Extracted data >>
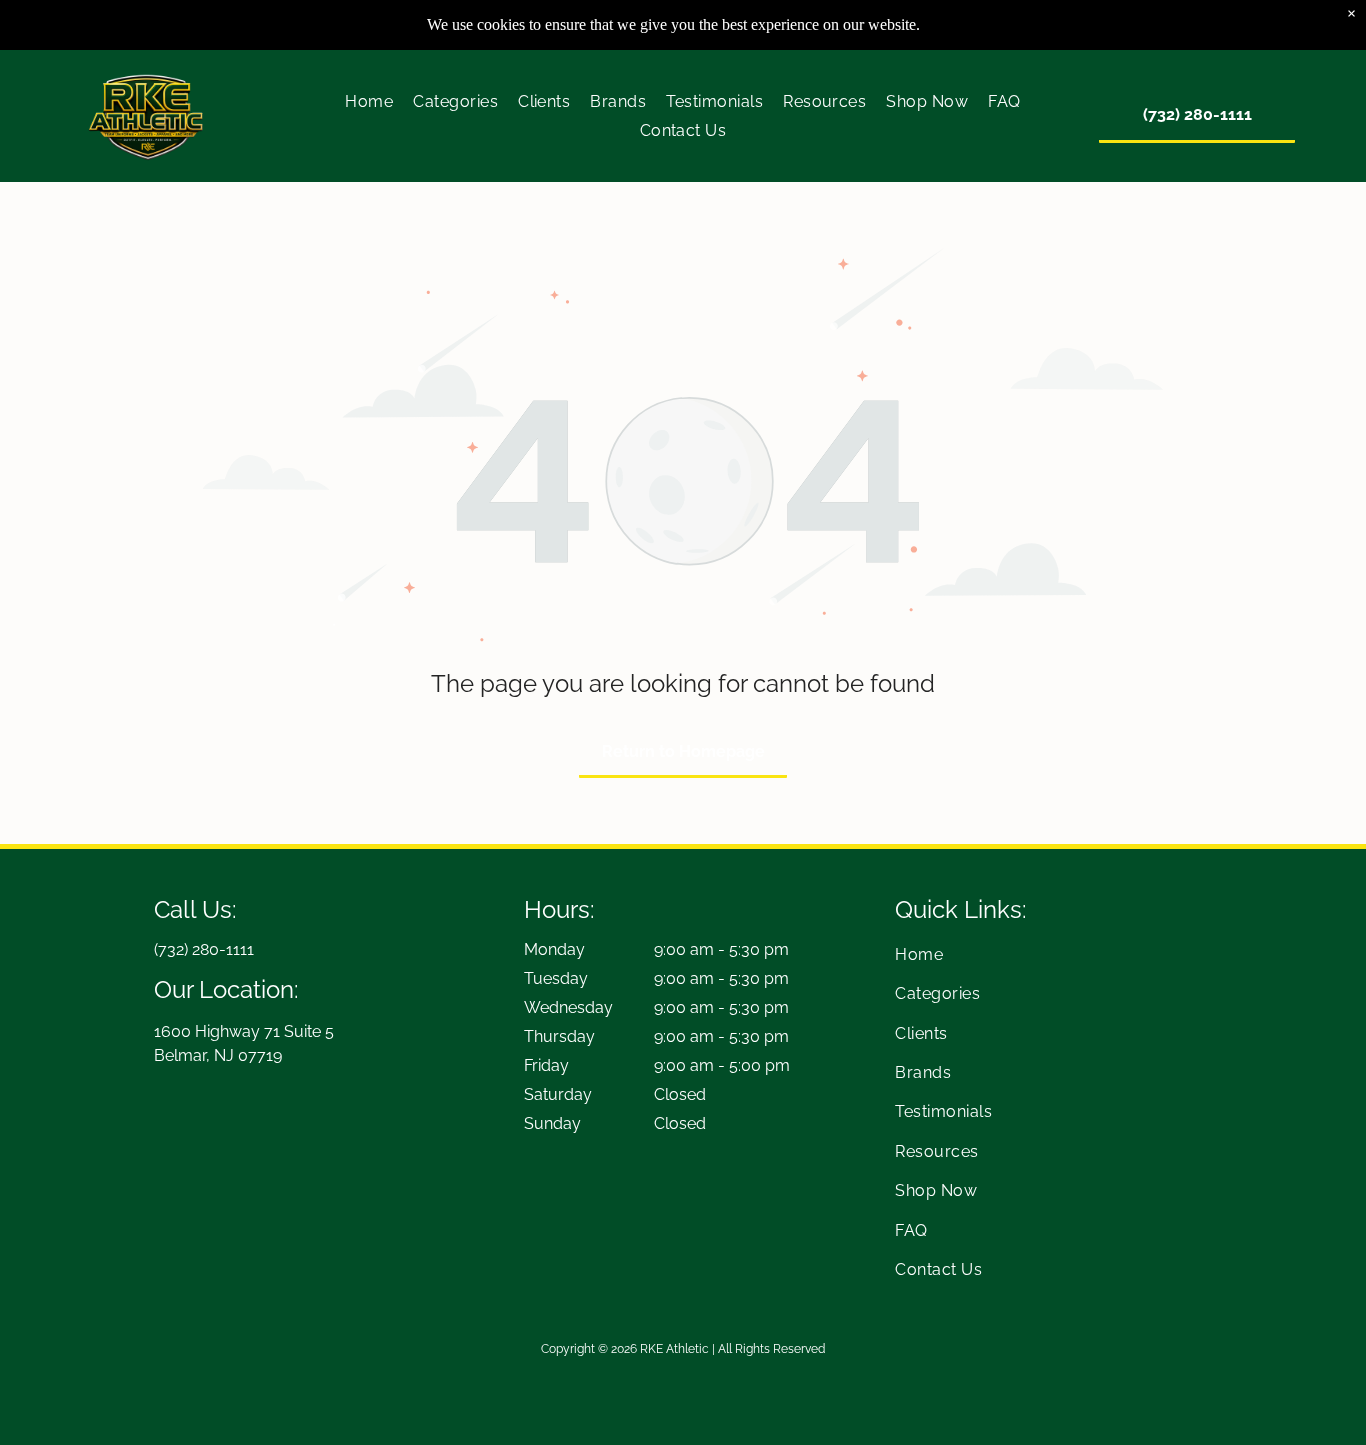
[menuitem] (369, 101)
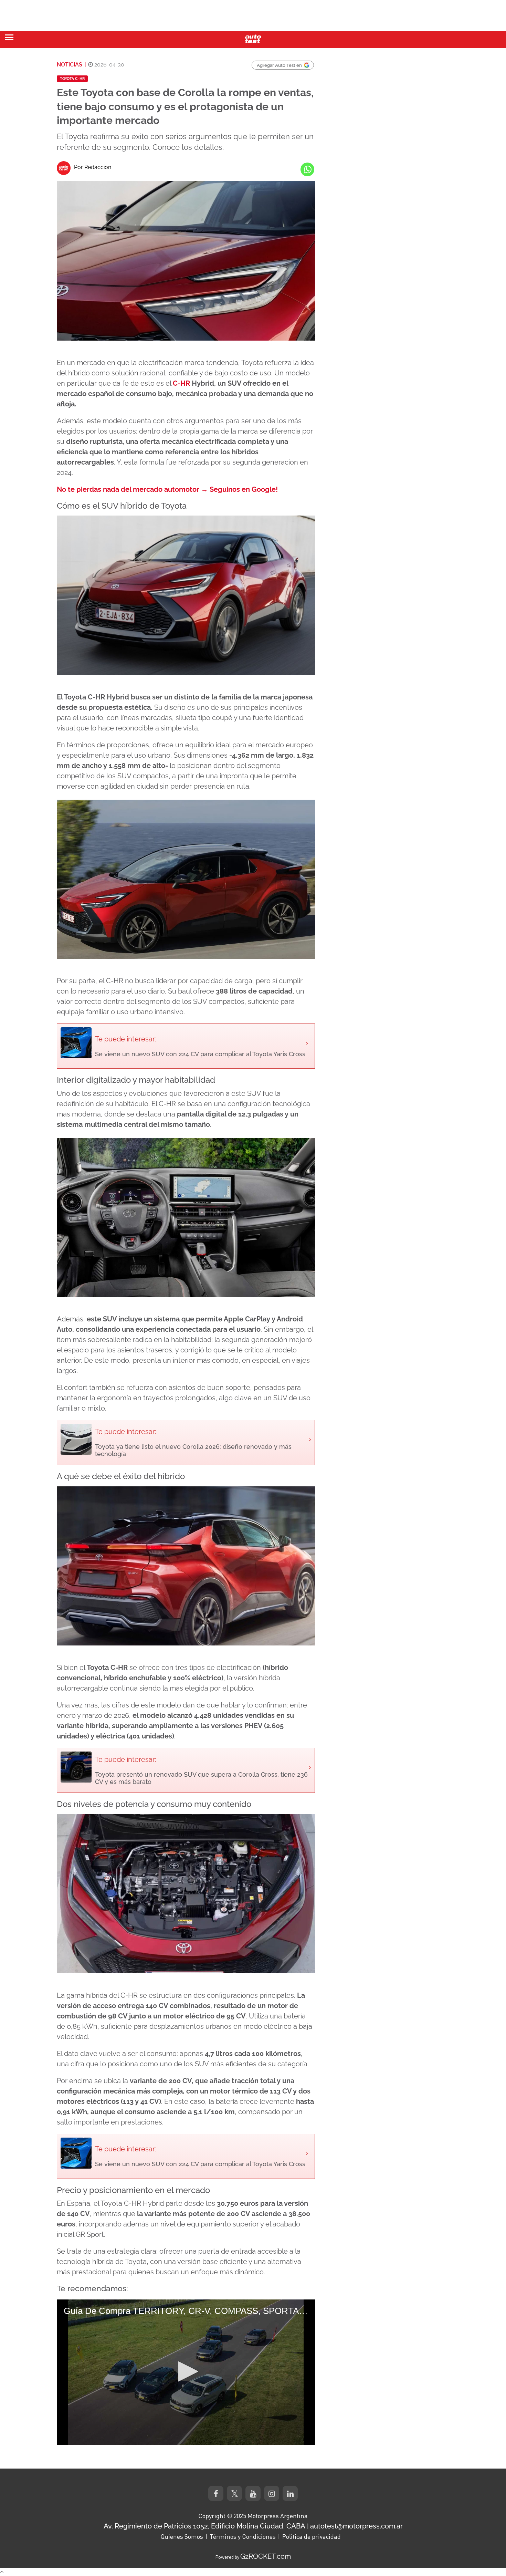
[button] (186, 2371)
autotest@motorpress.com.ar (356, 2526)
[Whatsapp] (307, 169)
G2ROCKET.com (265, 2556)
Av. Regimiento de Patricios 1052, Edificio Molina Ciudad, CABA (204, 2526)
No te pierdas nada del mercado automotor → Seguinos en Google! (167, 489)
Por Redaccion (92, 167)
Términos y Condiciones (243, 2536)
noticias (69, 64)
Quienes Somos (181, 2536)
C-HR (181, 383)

==

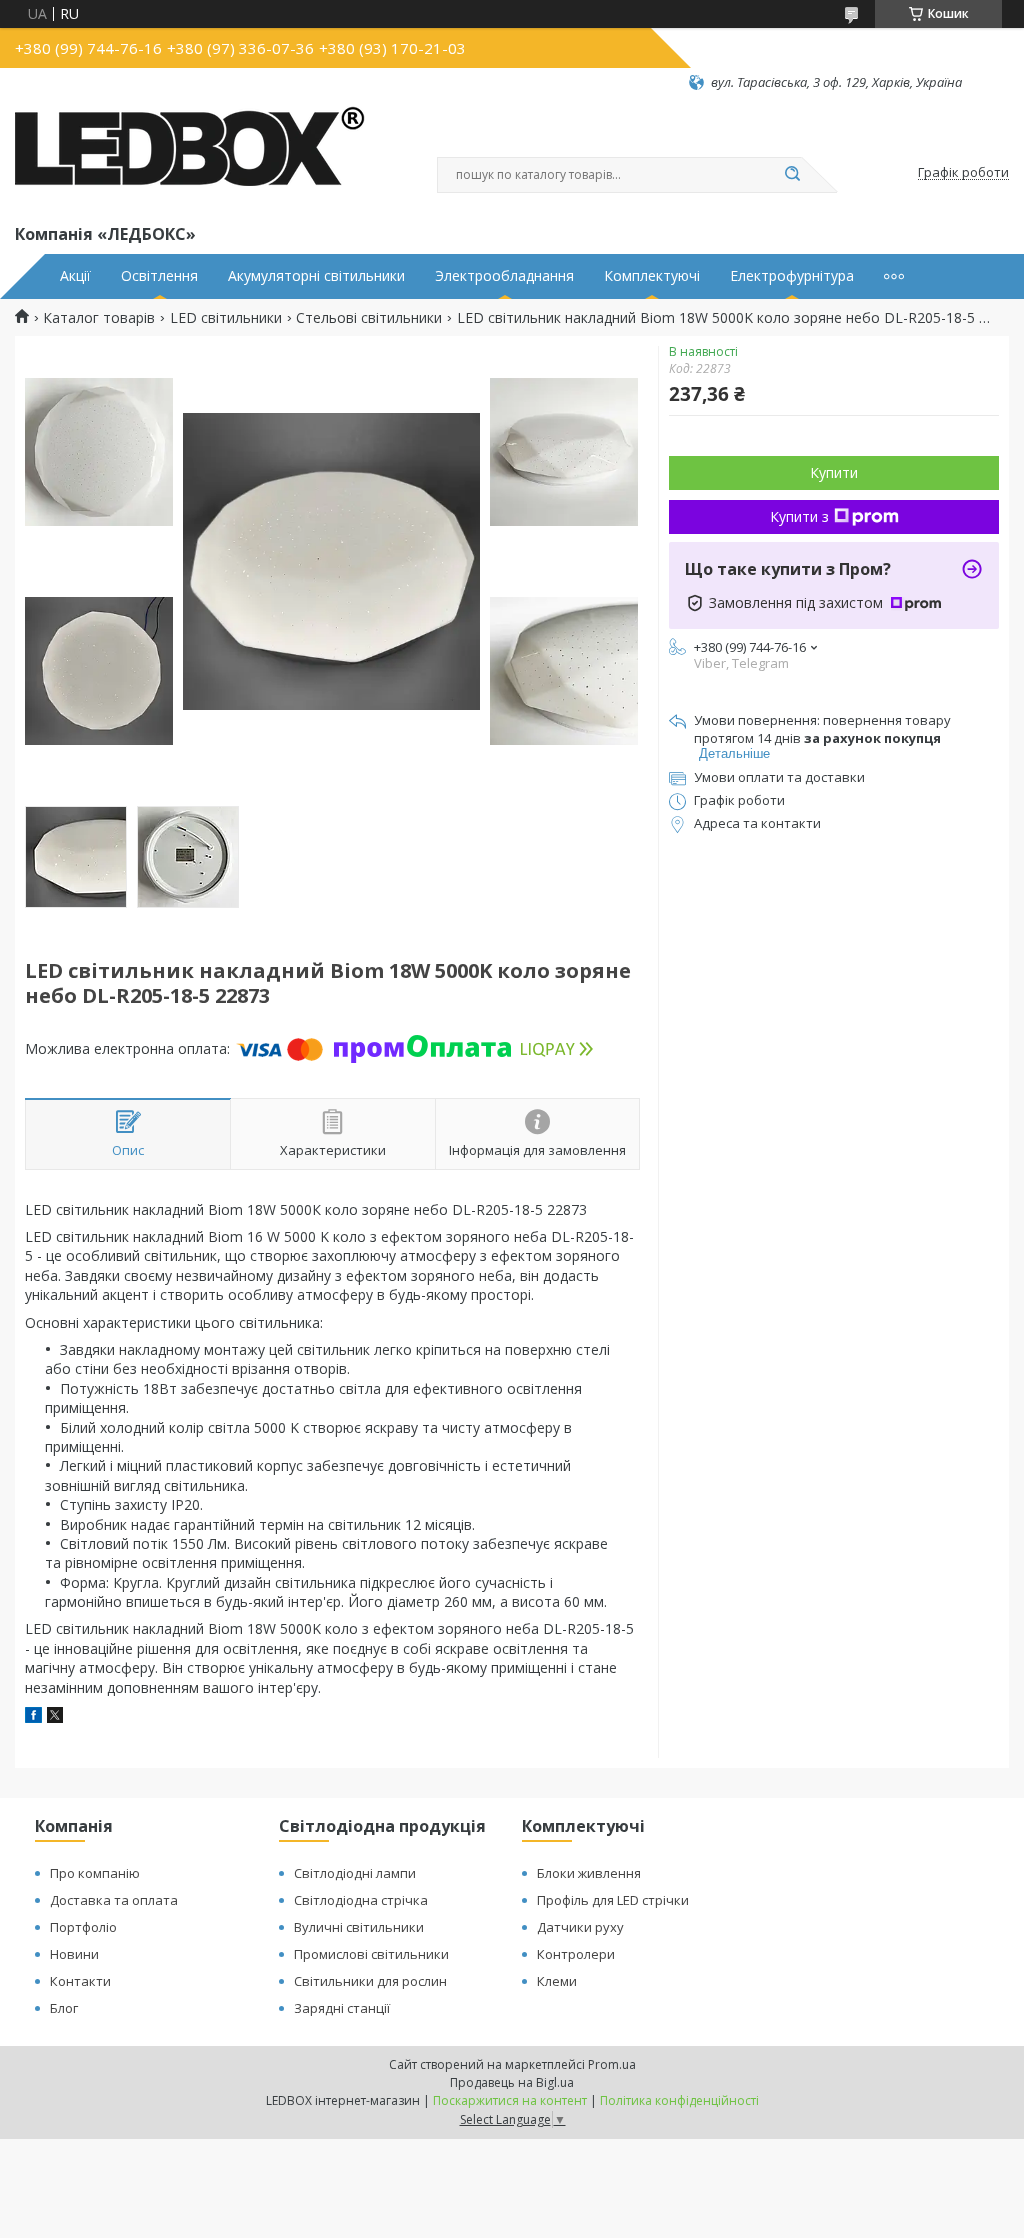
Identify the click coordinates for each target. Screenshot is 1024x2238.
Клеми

Assignment >>
Start at the line above containing "[menuitem] (369, 101)" and stop at the line containing "C-HR (181, 383)": print those lines and everything between them exactly, but not the pictures.

Task answer >>
[menuitem] (369, 101)
[button] (186, 2371)
autotest@motorpress.com.ar (356, 2526)
[Whatsapp] (307, 169)
G2ROCKET.com (265, 2556)
Av. Regimiento de Patricios 1052, Edificio Molina Ciudad, CABA (204, 2526)
No te pierdas nada del mercado automotor → Seguinos en Google! (167, 489)
Por Redaccion (92, 167)
Términos y Condiciones (243, 2536)
noticias (69, 64)
Quienes Somos (181, 2536)
C-HR (181, 383)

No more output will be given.